Encouragement is key when it comes to habit reversal; punishment or disciplinary actions won’t get you far.

“Kids are generally not doing this on purpose,” Dr. Nicholas said. “They’re not doing the habit to annoy people; it’s subconscious. Being supportive, nonjudgmental and not blaming them is very important. Habit reversal can take several months, but it will be much more effective with positive reinforcement.”

When you notice your child isn’t demonstrating the habit, praise him or her. Say, “I see you have your hands folded nicely in your lap. Way to go!” or “I’ve noticed you haven’t been biting your nails lately. I am so proud of you.” A reward system, such as ice cream with dad or one night of a later bedtime, is also a fun way to encourage your child.


Team Effort

Odds are, you aren’t around your child every minute of the day. Share the goal to break a particular habit with grandparents or a teacher. When they join in on the positive reinforcement, children will feel empowered and have a sense of accomplishment when they complete the habit reversal process. 

Is there a habit you wish you could break? Join in with your child! This is an excellent opportunity to work toward a common goal and achieve something together. After all, your child often wants to be just like you

It’s important to remember patience. Habit reversal can often take several months, usually with periods of relapse. When children become discouraged, remind them of how well they were doing when they first started and how it’s normal to take a few steps backward.

“Most habits are fairly benign.

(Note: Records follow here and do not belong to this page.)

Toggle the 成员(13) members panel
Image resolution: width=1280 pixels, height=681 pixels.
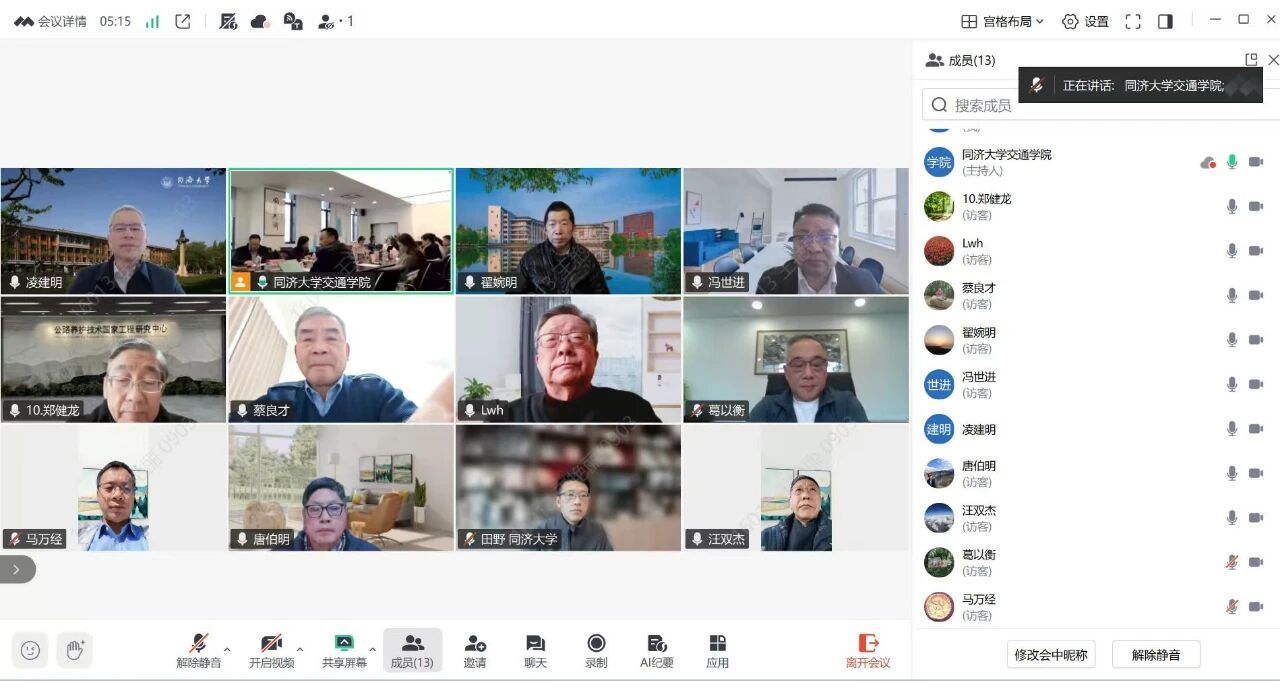click(x=412, y=650)
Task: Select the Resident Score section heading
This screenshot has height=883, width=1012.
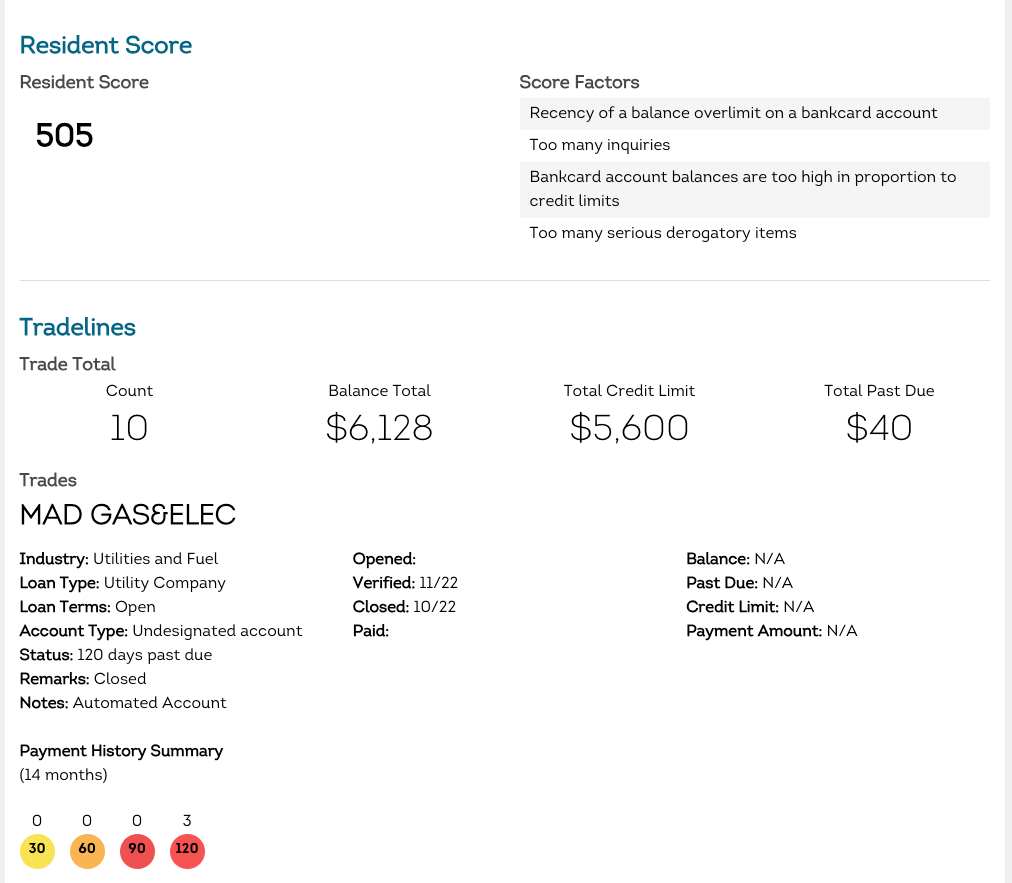Action: tap(106, 45)
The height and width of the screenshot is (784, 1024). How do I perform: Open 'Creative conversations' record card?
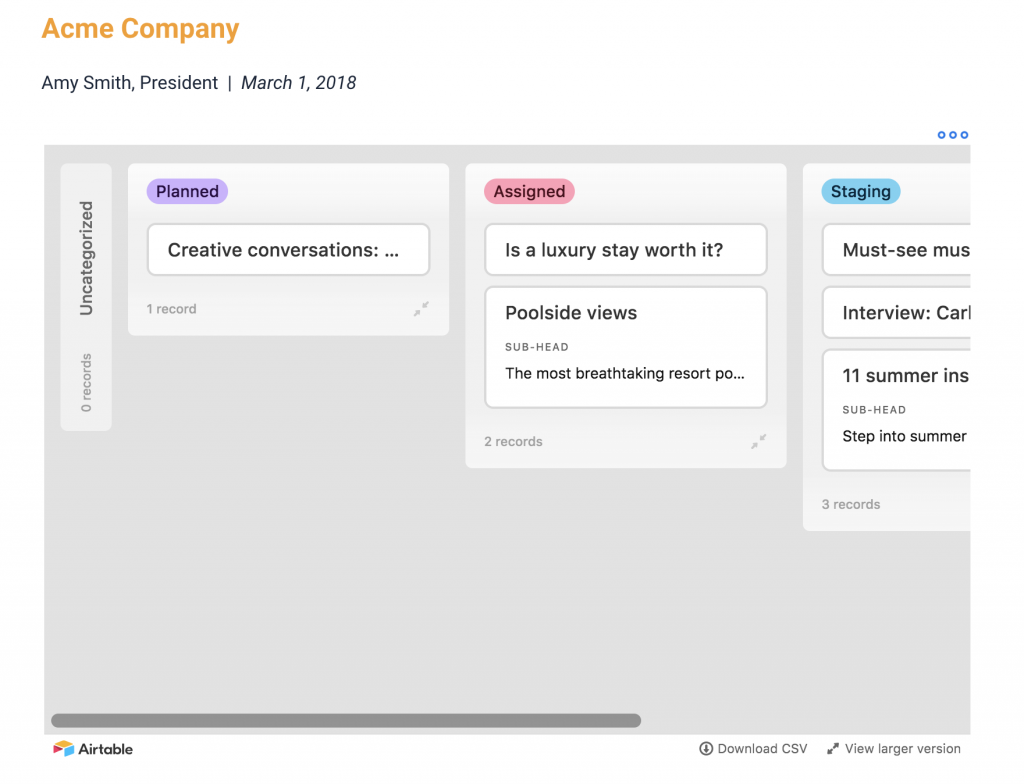pyautogui.click(x=288, y=250)
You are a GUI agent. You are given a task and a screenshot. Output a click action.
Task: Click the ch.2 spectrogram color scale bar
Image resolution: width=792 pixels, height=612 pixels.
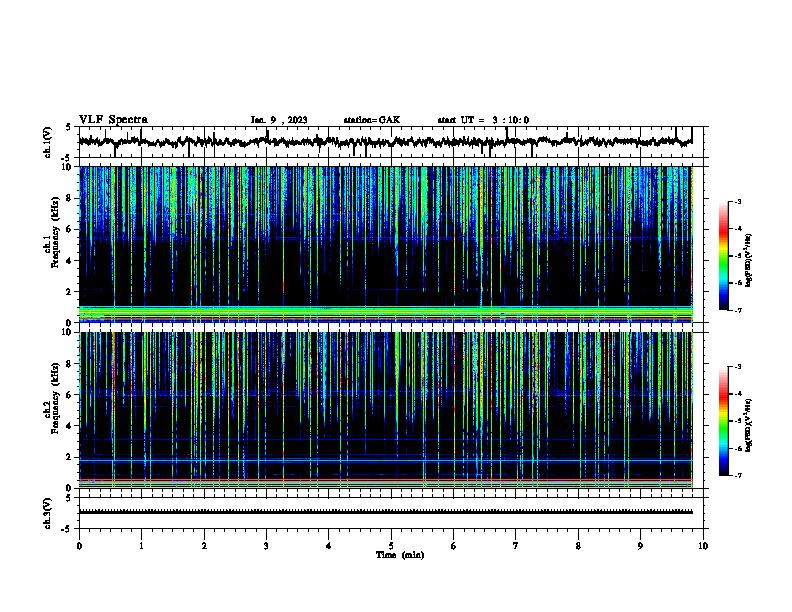click(723, 421)
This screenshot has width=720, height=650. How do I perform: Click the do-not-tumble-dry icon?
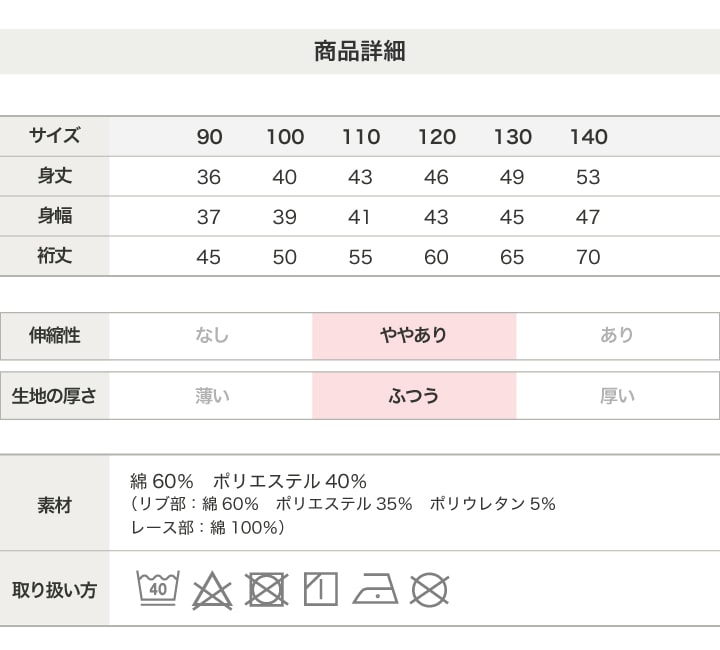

The point is to really address them when they are causing distress to children,” said Catherine Nicholas, M.D., a Cook Children’s pediatrician in Fort Worth. “If it’s not bothering them and it’s not bothering the parents, and it’s not causing them long-term physical or emotional pain, it’s not something to worry about. Usually when they’re older, they will ask their parents to help them stop.”

And when that time comes, make it a habit to be there for your child.

About the source

Catherine Nicholas, M.D., grew up in Portland, Oregon. She received her undergraduate degree in music from Linfield College in 2005, and graduated from Oregon Health and Science University School of Medicine in 2009. She always knew she wanted to work in pediatrics, and completed her residency at Children’s Medical Center, Dallas in 2012. She enjoys getting to know the families at her clinic, watching the children grow up over time and building a relationship with them and their parents. Some of her medical interests include childhood nutrition, preventive care, and parent/patient education. She strongly believes in the importance of childhood vaccinations.

She met her husband Greg in college, and they have been married since 2010. Although they are both transplants to Texas, they love their “adopted” home state. Some of Dr. Nicholas’s hobbies include photography, craft projects, music, running, travel, and learning Spanish.